ICML Rejects 497 Papers for Illicit AI Use in Peer Reviews Using Watermark Detection
Key Takeaways
- ▸ICML deployed watermark-based detection to identify LLM-generated peer reviews, successfully catching 497 violations among submissions
- ▸The conference's reciprocal review policy—requiring authors to review other papers—made enforcement of AI-use restrictions possible through paper rejection
- ▸Over 50% of researchers now use AI tools for peer review despite explicit prohibitions, indicating a significant gap between policy and practice in academic publishing
Summary
The International Conference on Machine Learning (ICML), scheduled for July 2026 in Seoul, has rejected approximately 497 papers—roughly 2% of submissions—from authors who violated the conference's large language model (LLM)-use policies during peer review. The conference implemented a novel detection method using hidden watermarks embedded in research papers distributed for review; when an LLM was used to generate a peer review, the watermark triggered the model to include specific telltale phrases that revealed AI-assisted content generation. Conference organizers emphasized the decision in a statement, saying they hope to "remind the community that as our field changes rapidly the thing we must protect most actively is our trust in each other." The rejections highlight a growing challenge within academic research, as more than half of researchers now reportedly use AI for peer review, often in violation of conference policies and ethical guidelines.

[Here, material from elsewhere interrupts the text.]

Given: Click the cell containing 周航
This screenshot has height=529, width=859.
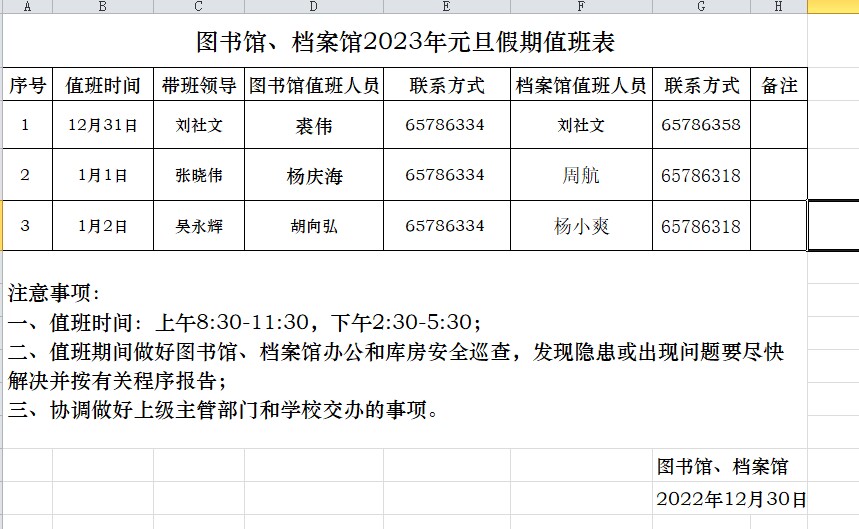Looking at the screenshot, I should pos(581,177).
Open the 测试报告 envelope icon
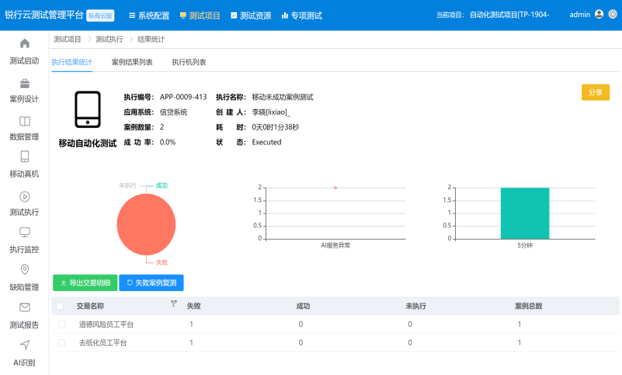This screenshot has height=375, width=622. tap(25, 307)
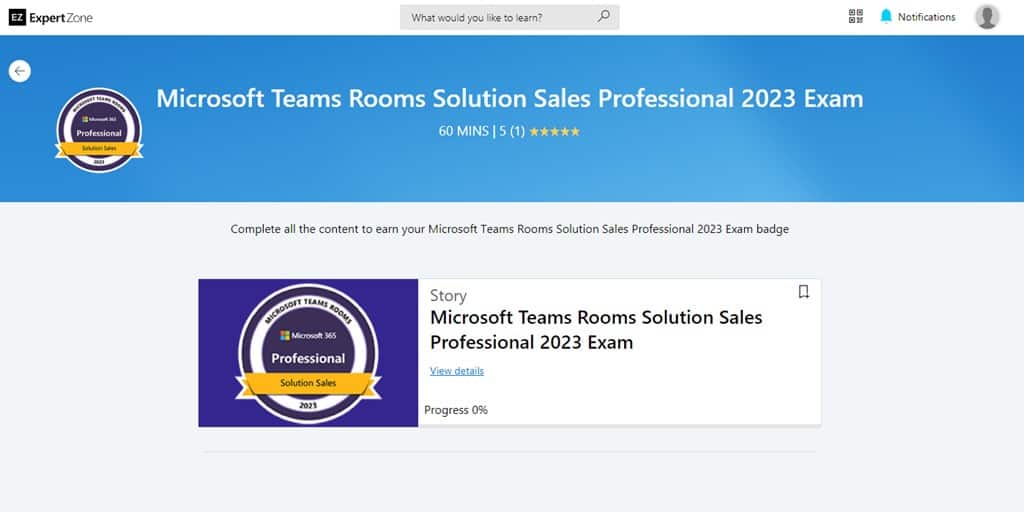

- The incident underscores the research community's need for clearer guidance on responsible and ethical AI use in academic workflows
Editorial Opinion
ICML's aggressive enforcement action using watermark detection represents an important boundary-setting moment for the research community, but it also reveals a troubling pattern: the gap between stated policies and researcher behavior suggests that clarity and consensus on AI use in academic processes remain lacking. While the technical innovation of watermark-based detection is clever, the real lesson is that the field must move beyond punitive measures toward establishing shared norms and transparent guidelines on where and how AI tools can responsibly augment (rather than replace) human scholarly judgment.